Stored records:
# # # #

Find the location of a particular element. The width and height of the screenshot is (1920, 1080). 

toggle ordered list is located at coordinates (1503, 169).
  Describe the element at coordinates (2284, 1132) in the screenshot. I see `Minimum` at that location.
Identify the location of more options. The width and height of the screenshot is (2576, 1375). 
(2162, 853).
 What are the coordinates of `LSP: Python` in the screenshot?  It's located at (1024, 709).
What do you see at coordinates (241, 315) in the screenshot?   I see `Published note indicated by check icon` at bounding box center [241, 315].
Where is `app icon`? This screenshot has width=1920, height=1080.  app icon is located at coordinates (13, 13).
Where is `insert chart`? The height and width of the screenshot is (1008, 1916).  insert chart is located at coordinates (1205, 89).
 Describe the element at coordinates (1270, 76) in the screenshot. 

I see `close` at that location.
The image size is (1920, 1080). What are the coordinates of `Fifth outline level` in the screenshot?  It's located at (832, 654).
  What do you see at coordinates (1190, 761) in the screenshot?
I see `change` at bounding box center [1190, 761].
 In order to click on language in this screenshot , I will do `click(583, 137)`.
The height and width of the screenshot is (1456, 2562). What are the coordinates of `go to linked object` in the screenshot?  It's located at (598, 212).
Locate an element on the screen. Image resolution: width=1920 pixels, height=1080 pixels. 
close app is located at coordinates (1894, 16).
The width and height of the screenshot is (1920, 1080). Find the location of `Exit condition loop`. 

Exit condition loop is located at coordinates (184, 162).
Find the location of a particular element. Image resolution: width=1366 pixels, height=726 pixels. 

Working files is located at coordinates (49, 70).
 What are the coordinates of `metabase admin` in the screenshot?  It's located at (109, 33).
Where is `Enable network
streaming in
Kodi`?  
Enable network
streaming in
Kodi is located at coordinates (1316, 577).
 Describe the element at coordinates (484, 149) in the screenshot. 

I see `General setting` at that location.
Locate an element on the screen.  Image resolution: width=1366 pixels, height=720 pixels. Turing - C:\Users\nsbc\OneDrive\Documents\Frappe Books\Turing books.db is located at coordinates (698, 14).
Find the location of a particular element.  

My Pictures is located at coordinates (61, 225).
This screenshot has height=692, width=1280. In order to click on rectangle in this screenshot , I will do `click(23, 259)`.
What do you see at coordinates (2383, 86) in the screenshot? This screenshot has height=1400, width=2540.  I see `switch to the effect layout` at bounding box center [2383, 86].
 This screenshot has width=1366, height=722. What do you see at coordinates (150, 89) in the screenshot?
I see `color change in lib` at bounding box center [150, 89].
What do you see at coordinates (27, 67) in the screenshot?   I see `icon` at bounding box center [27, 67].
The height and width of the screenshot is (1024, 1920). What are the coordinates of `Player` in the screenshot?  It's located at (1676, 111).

# # # #

INSTRUCTIONS FOR THE TASK:
Convert the lines of the listing above into a numbered list, leaving out the blank lines.

THE SOLUTION:
1. Find the location of a particular element. The width and height of the screenshot is (1920, 1080). 
2. toggle ordered list is located at coordinates (1503, 169).
3.   Describe the element at coordinates (2284, 1132) in the screenshot. I see `Minimum` at that location.
4. Identify the location of more options. The width and height of the screenshot is (2576, 1375). 
5. (2162, 853).
6.  What are the coordinates of `LSP: Python` in the screenshot?  It's located at (1024, 709).
7. What do you see at coordinates (241, 315) in the screenshot?   I see `Published note indicated by check icon` at bounding box center [241, 315].
8. Where is `app icon`? This screenshot has width=1920, height=1080.  app icon is located at coordinates (13, 13).
9. Where is `insert chart`? The height and width of the screenshot is (1008, 1916).  insert chart is located at coordinates (1205, 89).
10.  Describe the element at coordinates (1270, 76) in the screenshot. 
11. I see `close` at that location.
12. The image size is (1920, 1080). What are the coordinates of `Fifth outline level` in the screenshot?  It's located at (832, 654).
13.   What do you see at coordinates (1190, 761) in the screenshot?
14. I see `change` at bounding box center [1190, 761].
15.  In order to click on language in this screenshot , I will do `click(583, 137)`.
16. The height and width of the screenshot is (1456, 2562). What are the coordinates of `go to linked object` in the screenshot?  It's located at (598, 212).
17. Locate an element on the screen. Image resolution: width=1920 pixels, height=1080 pixels. 
18. close app is located at coordinates (1894, 16).
19. The width and height of the screenshot is (1920, 1080). Find the location of `Exit condition loop`. 
20. Exit condition loop is located at coordinates (184, 162).
21. Find the location of a particular element. Image resolution: width=1366 pixels, height=726 pixels. 
22. Working files is located at coordinates (49, 70).
23.  What are the coordinates of `metabase admin` in the screenshot?  It's located at (109, 33).
24. Where is `Enable network
25. streaming in
26. Kodi`?  
27. Enable network
28. streaming in
29. Kodi is located at coordinates (1316, 577).
30.  Describe the element at coordinates (484, 149) in the screenshot. 
31. I see `General setting` at that location.
32. Locate an element on the screen.  Image resolution: width=1366 pixels, height=720 pixels. Turing - C:\Users\nsbc\OneDrive\Documents\Frappe Books\Turing books.db is located at coordinates (698, 14).
33. Find the location of a particular element.  
34. My Pictures is located at coordinates (61, 225).
35. This screenshot has height=692, width=1280. In order to click on rectangle in this screenshot , I will do `click(23, 259)`.
36. What do you see at coordinates (2383, 86) in the screenshot? This screenshot has height=1400, width=2540.  I see `switch to the effect layout` at bounding box center [2383, 86].
37.  This screenshot has width=1366, height=722. What do you see at coordinates (150, 89) in the screenshot?
38. I see `color change in lib` at bounding box center [150, 89].
39. What do you see at coordinates (27, 67) in the screenshot?   I see `icon` at bounding box center [27, 67].
40. The height and width of the screenshot is (1024, 1920). What are the coordinates of `Player` in the screenshot?  It's located at (1676, 111).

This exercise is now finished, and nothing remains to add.